As always, I wrote far too much, and likely overwhelmed her with my response.
I get kind of excited when people ask about Autism…
I guess you could say it is one of my ‘special interests’ and something I could talk about for hours. I also think, however, that I like to share because for so long I felt like people had no clue what I was living with – and their assessments of me were often cruel, and very wrong.
I like sharing this because I believe that the more people that know the less people will be living under such crushing levels of judgment.
After writing to her, I thought this would be a good thing to share (of course, I have to remove some names for privacy reasons – I don’t mind if I am known, but believe my son’s privacy should be respected.)
As I mentioned, it was quite a long response, so I will divide it into two posts. This is how I replied:
I was diagnosed 2.5 years ago when I was 38 – though I had suspected it for many years, and all the online tests I took said it was highly probable (something like a score over 25 means likely, and I would get a 42.)
As a child I had what is known as ‘selective mutism.’ I hardly ever spoke, even to family, and got ‘does not participate’ on all my report cards throughout grade school.
Since I did actually talk on schedule, everyone thought I was just very shy. The truth was I had a lot of trouble with expressive language. I could think the response, and was often ‘in my head,’ but I could not get the words out probably 95% of the time.
I had trouble functioning in a school setting, was VERY awkward trying to interact with other children and even adults, and spent much of my breaks at school (or other social places) standing against walls trying to block everything out. I had no clue (and still struggle a lot) as to why people do the things they do – like playing games, running around, talking to each other…

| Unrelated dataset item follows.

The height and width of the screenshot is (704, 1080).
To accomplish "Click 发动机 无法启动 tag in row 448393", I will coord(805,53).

My biggest struggle as a child that was not understood was in my food issues. I have very strong sensory issues, and some smells, tastes, textures, sounds, etc. did and do hurt me as much as physical attacks. This was (and is) especially prominent in foods, and when I was a child most of what my family ate caused me a lot of distress. I would throw the food out, refuse to eat it, complain that I was ‘allergic’ to it… and would get in trouble for that. My family didn’t believe me.

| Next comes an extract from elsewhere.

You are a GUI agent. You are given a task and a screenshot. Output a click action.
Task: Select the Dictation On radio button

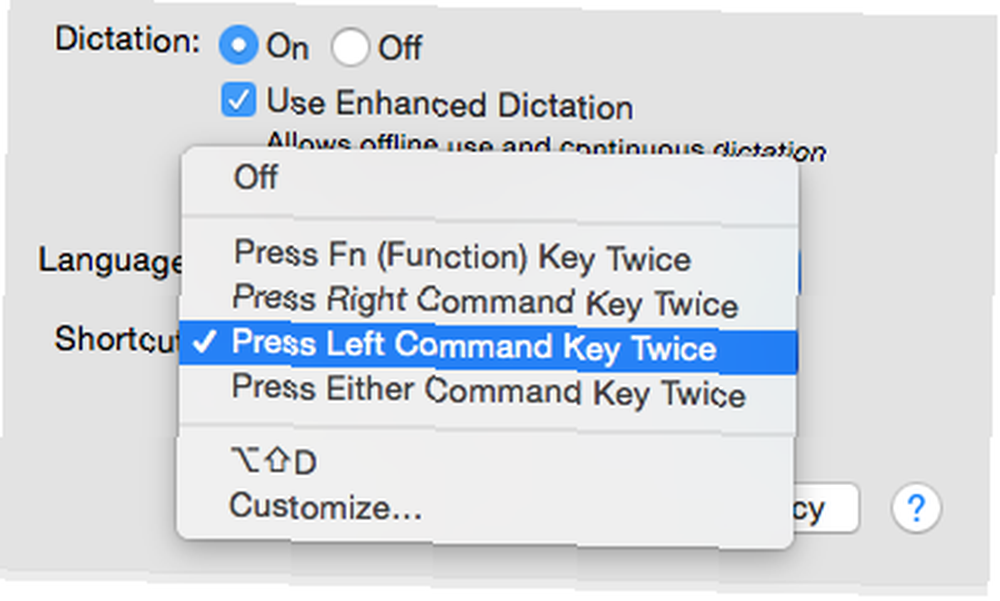point(238,45)

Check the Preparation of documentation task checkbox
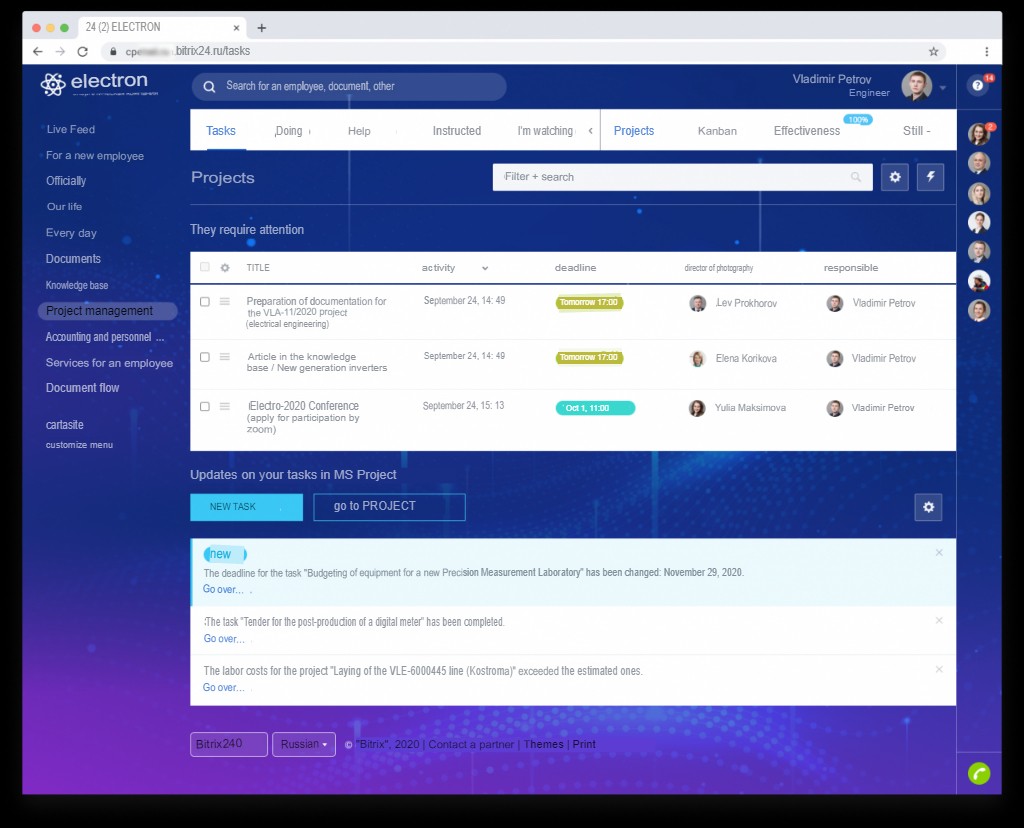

I actually AM allergic to eggs (but that developed in my teens, and was a favourite food prior to that) and powdered cheese sauce like in Kraft Dinner – which put me in the hospital for a week when I was 7, though no one believed me about that until I was 23 and had maybe 1/4tsp which made me violently ill so I could not stand or see, and was very sick for the next 4 days.

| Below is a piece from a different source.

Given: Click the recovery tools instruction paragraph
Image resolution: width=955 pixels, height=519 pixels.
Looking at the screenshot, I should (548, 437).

Other foods, however, still caused me a lot of stomach issues, pain, etc. or the texture or taste itself would make me sick.
For me the biggest help would have been for people to believe me when I said (or showed) that typical things were hurting me. It is very true, and is still true today.
The other would be if I hadn’t been forced to participate, and was given quiet places to work at school – but was still included as far as my functioning and comfort level would have allowed me.